That's very odd. There's something else going on, it's not just you being new to Pandas.
Here are some other suggestions:
Using "as_df=True"
In the initial query, include "as_df=True", rather than subsequently calling ".sdf" on the featureset. Then your query comes out directly into a dataframe. Saves you a step and an intermediate output as well, even if it doesn't solve the problem.
I've noticed a few differences between the two methods of generating a spatially-enabled dataframes, and I use both, depending on the situation.
Get the Integer First
It seems it's converting your field to a datetime64[ns] at the initial conversion to a dataframe.
If we're starting form a datetime instead of an integer, converting that to other datetime types would change the underlying integer value, but remain representative of the same timestamp.

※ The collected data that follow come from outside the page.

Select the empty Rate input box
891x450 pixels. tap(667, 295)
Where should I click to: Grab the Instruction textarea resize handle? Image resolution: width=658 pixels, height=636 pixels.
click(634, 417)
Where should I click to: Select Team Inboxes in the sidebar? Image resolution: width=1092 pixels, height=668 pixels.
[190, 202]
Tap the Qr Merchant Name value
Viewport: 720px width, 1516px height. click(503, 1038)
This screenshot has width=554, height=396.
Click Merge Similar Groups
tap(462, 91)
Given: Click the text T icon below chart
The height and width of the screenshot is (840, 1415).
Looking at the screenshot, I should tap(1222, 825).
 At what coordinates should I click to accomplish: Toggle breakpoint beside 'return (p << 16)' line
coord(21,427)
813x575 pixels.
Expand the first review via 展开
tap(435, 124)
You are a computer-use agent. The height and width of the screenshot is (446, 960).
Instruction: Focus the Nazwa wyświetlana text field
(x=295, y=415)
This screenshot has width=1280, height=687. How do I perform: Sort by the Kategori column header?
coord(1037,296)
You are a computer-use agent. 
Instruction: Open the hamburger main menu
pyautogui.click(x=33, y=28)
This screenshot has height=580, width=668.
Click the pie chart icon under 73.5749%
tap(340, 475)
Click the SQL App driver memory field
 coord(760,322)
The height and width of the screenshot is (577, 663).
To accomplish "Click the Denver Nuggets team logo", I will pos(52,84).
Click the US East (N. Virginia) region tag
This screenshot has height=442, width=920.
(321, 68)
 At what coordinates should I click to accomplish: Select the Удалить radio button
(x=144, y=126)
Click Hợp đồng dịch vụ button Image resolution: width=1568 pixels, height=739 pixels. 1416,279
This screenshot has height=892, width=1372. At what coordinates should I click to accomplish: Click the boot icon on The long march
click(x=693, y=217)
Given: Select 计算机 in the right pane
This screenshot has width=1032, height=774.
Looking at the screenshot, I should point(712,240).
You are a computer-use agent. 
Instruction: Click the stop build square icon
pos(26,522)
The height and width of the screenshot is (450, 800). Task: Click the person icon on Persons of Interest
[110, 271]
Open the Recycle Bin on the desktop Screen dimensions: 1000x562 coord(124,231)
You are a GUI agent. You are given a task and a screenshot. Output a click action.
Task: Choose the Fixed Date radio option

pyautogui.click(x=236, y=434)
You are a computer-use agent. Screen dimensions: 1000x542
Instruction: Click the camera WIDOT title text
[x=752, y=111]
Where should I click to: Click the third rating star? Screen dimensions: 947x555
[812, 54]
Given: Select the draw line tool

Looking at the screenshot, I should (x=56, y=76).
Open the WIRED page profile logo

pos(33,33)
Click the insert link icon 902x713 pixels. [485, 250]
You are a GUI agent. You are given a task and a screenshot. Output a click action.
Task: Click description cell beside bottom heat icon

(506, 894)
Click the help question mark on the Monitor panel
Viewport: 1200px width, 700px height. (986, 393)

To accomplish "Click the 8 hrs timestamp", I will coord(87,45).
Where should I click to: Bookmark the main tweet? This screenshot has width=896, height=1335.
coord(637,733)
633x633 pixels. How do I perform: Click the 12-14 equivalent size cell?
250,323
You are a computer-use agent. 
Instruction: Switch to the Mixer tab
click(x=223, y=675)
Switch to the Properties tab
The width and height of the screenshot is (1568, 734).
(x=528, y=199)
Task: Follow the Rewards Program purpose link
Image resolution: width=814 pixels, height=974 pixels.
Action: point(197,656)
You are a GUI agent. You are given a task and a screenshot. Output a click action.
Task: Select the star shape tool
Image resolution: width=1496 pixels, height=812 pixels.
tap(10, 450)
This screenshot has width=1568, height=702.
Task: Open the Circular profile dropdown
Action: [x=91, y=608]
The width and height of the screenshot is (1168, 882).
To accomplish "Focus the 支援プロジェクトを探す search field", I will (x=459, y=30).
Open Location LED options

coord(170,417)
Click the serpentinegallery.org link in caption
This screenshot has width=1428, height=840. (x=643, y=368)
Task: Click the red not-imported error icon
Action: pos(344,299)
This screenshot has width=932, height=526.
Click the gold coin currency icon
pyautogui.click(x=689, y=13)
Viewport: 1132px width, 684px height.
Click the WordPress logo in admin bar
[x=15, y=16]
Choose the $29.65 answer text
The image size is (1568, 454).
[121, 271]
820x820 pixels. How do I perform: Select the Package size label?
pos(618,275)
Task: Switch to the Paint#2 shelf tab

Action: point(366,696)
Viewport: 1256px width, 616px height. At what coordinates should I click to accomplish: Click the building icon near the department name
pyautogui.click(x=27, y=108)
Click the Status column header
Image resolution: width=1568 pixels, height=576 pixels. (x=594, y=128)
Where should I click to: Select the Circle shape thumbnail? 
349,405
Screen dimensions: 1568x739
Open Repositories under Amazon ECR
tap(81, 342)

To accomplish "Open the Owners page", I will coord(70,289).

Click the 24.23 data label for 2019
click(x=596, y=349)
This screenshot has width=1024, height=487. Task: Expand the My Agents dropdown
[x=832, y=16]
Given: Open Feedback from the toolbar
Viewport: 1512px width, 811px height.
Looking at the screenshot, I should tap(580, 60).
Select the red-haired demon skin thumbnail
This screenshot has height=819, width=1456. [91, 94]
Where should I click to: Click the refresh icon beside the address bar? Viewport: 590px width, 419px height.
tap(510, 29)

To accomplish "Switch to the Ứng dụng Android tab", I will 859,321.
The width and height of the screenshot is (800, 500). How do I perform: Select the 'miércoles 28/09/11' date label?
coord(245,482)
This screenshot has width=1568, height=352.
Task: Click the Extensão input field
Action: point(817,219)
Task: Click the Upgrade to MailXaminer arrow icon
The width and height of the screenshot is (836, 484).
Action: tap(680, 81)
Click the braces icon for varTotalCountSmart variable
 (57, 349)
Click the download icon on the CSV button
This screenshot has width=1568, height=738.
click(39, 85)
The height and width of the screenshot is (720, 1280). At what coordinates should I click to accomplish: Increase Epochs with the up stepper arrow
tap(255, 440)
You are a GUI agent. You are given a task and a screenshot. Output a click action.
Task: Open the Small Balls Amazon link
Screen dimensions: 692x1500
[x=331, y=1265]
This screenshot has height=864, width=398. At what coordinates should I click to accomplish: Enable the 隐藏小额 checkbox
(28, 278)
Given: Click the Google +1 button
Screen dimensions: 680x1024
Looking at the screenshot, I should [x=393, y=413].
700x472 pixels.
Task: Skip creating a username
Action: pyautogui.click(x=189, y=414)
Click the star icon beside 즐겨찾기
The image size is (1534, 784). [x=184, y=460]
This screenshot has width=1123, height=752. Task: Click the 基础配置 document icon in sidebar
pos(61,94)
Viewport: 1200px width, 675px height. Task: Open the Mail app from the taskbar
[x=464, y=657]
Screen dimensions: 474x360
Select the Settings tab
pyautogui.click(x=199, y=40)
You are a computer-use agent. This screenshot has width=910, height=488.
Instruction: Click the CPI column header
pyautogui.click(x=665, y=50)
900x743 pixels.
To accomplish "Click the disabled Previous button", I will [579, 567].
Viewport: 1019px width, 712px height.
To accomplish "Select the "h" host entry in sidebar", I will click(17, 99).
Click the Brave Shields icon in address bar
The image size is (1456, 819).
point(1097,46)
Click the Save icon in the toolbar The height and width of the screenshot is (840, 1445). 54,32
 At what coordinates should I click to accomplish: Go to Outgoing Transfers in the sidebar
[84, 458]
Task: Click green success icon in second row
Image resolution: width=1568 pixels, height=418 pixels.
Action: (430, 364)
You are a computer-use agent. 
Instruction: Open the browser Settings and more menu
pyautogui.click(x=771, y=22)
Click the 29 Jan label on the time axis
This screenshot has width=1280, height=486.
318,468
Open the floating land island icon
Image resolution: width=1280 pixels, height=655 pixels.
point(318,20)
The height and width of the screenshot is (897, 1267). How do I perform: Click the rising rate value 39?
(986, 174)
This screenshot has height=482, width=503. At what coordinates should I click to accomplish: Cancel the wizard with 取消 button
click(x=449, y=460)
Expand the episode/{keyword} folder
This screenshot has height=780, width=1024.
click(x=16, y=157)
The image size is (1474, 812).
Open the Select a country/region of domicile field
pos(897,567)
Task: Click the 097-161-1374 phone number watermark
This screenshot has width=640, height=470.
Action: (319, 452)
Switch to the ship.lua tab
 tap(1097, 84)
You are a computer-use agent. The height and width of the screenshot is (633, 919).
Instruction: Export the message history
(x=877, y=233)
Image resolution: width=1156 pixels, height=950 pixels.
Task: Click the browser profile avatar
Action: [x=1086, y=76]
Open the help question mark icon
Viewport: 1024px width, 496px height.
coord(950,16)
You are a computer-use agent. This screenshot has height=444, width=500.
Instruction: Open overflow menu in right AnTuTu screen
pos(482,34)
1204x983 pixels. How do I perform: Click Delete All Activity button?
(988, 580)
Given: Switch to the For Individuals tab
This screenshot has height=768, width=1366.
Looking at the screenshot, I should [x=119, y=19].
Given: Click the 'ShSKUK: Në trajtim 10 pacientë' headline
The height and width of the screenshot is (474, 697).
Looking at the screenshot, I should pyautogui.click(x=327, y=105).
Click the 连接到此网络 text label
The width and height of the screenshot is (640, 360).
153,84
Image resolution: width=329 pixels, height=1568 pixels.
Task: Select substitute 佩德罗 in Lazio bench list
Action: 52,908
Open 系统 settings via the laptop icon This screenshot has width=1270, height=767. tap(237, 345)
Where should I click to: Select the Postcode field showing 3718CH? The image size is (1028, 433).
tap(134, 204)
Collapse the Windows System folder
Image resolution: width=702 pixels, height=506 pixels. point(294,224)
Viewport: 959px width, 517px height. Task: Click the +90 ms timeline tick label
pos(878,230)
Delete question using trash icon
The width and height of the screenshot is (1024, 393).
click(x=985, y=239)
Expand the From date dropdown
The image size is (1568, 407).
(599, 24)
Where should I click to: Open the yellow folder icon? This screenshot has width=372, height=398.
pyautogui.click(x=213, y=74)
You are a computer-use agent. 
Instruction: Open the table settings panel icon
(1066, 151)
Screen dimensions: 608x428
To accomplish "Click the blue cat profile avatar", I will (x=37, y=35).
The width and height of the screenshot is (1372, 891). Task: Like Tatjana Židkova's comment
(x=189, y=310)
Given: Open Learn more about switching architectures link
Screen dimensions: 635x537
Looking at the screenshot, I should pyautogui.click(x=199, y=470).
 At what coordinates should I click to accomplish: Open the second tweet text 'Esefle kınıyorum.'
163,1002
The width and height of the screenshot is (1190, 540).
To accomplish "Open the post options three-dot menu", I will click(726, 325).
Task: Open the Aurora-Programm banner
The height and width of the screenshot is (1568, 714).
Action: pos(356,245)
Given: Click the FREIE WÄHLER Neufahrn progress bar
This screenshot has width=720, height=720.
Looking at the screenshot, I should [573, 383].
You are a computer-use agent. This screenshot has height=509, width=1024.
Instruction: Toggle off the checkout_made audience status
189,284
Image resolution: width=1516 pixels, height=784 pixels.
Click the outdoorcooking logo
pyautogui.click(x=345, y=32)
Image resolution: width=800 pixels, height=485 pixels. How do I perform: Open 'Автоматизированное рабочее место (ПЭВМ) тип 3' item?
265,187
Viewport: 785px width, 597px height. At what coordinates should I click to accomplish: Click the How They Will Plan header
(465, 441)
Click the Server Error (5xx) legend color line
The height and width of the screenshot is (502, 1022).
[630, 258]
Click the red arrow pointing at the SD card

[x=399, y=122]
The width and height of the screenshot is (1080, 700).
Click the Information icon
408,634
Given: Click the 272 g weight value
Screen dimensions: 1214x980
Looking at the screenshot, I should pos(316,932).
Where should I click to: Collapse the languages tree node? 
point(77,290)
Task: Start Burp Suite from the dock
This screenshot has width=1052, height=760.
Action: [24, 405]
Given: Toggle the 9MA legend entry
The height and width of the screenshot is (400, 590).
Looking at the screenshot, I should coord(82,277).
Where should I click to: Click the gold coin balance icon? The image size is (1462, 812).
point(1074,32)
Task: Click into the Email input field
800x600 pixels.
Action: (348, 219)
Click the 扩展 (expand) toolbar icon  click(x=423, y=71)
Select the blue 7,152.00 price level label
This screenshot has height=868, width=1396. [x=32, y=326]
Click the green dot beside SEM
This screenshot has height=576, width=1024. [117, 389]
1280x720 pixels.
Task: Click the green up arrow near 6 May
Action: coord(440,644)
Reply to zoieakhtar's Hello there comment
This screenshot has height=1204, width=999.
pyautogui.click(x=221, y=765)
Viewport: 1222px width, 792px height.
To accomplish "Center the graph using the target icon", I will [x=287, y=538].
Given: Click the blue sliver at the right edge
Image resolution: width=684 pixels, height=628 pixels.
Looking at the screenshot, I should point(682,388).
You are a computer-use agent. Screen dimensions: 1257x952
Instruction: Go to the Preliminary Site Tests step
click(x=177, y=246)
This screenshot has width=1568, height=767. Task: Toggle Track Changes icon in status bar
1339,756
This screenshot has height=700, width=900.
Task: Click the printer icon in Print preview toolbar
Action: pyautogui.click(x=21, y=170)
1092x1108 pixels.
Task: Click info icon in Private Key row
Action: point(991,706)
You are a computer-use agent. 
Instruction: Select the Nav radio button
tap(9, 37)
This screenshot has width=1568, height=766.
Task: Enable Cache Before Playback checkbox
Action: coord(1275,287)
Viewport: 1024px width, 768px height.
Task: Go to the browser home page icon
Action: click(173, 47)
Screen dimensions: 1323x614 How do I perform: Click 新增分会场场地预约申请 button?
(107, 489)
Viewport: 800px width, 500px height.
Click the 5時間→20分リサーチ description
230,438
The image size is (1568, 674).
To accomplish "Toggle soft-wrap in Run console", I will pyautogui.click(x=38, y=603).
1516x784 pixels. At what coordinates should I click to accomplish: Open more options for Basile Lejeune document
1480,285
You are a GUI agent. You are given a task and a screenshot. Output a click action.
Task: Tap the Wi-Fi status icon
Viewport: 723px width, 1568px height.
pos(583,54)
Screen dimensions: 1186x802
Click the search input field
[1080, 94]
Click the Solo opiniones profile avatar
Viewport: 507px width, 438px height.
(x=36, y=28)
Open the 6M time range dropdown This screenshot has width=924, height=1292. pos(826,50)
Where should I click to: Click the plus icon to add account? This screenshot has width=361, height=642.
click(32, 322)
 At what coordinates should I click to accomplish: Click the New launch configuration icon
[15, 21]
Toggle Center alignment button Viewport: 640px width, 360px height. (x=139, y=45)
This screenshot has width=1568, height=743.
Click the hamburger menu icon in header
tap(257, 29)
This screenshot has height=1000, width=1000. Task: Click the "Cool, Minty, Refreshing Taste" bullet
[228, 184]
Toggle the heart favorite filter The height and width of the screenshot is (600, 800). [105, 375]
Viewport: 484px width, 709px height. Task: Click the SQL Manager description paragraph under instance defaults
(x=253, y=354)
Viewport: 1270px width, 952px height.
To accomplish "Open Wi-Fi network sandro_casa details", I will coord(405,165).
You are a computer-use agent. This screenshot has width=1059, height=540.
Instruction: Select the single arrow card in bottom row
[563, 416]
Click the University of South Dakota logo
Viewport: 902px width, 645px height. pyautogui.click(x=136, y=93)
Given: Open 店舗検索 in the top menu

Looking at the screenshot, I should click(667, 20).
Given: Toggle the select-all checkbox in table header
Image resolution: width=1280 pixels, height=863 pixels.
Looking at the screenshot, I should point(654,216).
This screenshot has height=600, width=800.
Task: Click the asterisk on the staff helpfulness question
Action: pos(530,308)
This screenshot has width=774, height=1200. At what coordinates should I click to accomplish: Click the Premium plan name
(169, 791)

So what we need to do is get the integer that it thinks are in nanoseconds, and call "astype" on that. It seems rather inelegant, but as long as we get the right data in the end, I suppose.
spdf['DATUM_AANLEG'].astype('int').astype('datetime64[ms]')
Doing some Math
If that second suggestion doesn't work, you could try to convert your timestamps into nanosecond integers. 1 ms = 1 * 10^6 ns.
(spdf['DATUM_AANLEG'].astype('int') * 10**6).astype('datetime64[ns]')
I hope at least one of those things works!